(Extracted records)
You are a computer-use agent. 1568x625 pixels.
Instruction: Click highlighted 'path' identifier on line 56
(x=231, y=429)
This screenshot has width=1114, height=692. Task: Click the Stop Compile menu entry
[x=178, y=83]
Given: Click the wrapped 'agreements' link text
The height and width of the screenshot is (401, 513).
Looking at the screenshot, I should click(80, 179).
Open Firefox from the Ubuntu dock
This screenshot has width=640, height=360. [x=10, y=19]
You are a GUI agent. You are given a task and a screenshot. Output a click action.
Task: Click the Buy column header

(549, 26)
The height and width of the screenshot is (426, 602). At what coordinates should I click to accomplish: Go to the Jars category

§ **Your task**: The records above are to be transcribed exactly and completely.

§ **Answer for this exercise**:
You are a computer-use agent. 1568x625 pixels.
Instruction: Click highlighted 'path' identifier on line 56
(x=231, y=429)
This screenshot has width=1114, height=692. Task: Click the Stop Compile menu entry
[x=178, y=83]
Given: Click the wrapped 'agreements' link text
The height and width of the screenshot is (401, 513).
Looking at the screenshot, I should click(80, 179).
Open Firefox from the Ubuntu dock
This screenshot has width=640, height=360. [x=10, y=19]
You are a GUI agent. You are given a task and a screenshot. Output a click action.
Task: Click the Buy column header

(549, 26)
The height and width of the screenshot is (426, 602). At what coordinates should I click to accomplish: Go to the Jars category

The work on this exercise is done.